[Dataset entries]
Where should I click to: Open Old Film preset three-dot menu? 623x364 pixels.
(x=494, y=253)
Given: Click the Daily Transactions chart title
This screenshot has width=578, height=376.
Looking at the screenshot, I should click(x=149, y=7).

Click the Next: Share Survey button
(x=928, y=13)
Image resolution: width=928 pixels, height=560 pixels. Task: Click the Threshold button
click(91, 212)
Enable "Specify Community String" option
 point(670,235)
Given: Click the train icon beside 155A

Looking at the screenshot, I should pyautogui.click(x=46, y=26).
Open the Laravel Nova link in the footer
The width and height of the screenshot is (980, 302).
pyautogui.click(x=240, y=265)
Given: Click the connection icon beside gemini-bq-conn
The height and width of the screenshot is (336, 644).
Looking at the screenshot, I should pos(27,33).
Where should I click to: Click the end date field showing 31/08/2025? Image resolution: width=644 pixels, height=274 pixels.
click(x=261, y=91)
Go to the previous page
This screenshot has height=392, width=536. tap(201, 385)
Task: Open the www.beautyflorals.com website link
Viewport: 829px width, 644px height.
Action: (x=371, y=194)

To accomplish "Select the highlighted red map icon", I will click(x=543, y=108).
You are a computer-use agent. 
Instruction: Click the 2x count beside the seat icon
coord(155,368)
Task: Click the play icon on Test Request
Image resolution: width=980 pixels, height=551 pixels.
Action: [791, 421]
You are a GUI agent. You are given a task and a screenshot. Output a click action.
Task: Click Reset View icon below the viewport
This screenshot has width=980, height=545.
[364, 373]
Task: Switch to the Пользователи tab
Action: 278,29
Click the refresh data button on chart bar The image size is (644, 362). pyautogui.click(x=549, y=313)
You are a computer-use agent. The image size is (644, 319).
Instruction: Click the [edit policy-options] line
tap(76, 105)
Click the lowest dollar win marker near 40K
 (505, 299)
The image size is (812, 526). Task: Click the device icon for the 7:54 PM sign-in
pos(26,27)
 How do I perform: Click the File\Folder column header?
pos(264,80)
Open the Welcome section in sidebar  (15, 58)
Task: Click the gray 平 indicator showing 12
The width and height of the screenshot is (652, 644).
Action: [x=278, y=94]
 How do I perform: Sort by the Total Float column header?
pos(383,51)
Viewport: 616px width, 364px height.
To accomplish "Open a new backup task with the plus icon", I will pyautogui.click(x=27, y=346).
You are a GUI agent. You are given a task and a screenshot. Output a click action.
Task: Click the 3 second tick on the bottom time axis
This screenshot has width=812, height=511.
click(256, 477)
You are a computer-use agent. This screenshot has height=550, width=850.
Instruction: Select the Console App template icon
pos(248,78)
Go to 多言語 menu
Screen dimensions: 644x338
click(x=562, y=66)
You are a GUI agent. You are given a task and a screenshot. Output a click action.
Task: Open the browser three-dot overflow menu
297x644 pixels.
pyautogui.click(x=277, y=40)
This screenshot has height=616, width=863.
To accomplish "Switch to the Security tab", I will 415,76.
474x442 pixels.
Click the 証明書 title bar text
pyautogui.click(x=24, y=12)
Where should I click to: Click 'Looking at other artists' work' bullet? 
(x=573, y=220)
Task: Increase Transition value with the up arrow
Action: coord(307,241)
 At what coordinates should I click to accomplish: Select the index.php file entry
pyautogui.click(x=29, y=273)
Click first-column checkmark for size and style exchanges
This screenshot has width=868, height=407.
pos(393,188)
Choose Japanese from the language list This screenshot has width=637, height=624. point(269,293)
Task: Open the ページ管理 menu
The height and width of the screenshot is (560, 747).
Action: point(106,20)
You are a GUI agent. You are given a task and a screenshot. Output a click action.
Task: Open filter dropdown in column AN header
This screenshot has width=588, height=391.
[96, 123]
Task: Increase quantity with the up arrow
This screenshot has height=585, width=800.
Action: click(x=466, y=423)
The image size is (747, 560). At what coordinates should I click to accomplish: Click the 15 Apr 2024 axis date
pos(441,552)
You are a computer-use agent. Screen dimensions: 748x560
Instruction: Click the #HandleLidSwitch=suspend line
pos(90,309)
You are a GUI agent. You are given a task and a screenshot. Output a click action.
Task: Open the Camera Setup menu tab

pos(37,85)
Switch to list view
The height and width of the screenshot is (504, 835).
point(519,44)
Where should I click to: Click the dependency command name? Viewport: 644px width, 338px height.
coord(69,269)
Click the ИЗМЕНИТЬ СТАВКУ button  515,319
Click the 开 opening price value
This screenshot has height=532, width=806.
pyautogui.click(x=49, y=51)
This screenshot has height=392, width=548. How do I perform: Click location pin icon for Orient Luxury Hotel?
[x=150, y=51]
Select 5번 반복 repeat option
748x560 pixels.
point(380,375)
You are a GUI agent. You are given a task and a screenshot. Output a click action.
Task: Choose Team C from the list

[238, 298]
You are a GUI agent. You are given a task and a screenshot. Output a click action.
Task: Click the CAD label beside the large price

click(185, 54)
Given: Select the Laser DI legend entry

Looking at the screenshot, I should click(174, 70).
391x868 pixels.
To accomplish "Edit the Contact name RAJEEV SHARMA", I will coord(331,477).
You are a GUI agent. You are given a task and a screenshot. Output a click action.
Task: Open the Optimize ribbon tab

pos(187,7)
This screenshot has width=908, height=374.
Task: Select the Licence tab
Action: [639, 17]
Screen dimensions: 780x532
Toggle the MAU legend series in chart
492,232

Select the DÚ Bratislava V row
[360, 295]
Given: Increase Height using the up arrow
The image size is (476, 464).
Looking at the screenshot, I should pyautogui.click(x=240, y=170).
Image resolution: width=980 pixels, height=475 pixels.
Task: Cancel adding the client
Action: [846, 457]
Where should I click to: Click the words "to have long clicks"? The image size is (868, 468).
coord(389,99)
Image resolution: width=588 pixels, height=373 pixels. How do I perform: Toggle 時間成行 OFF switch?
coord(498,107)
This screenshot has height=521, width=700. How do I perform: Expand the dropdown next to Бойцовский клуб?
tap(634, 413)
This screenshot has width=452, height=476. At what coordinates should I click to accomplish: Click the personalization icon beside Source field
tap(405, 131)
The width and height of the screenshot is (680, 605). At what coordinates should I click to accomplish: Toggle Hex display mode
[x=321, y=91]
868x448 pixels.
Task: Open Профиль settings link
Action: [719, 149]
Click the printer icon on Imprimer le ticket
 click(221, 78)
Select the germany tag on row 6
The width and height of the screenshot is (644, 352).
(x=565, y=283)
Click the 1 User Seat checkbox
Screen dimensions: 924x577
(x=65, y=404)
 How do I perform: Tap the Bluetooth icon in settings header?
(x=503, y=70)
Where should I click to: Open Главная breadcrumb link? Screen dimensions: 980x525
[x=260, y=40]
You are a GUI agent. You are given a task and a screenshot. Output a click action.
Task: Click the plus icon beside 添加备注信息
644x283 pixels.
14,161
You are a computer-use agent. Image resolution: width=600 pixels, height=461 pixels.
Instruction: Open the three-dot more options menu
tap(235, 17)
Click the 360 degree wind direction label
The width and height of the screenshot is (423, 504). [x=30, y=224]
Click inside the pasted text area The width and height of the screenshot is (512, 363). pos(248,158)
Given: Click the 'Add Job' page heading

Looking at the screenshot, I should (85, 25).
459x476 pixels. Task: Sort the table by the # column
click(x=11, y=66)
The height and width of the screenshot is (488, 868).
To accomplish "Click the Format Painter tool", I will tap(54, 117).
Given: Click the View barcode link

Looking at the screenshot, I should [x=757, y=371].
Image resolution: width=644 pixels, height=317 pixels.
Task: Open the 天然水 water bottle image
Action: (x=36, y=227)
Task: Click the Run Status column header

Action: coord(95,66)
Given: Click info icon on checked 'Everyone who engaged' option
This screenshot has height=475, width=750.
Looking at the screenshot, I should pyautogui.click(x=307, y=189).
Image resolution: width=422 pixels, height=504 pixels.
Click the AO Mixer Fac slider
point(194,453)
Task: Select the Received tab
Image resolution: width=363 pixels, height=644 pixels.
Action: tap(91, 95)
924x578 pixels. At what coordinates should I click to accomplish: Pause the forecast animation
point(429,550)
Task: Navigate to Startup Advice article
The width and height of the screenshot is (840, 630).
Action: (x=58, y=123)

▶ _WORK INSTRUCTION_
Look through the entries above and copy each line that has "plus" in it.

▶ _TASK ANSWER_
To accomplish "Open a new backup task with the plus icon", I will pyautogui.click(x=27, y=346).
Task: Click the plus icon beside 添加备注信息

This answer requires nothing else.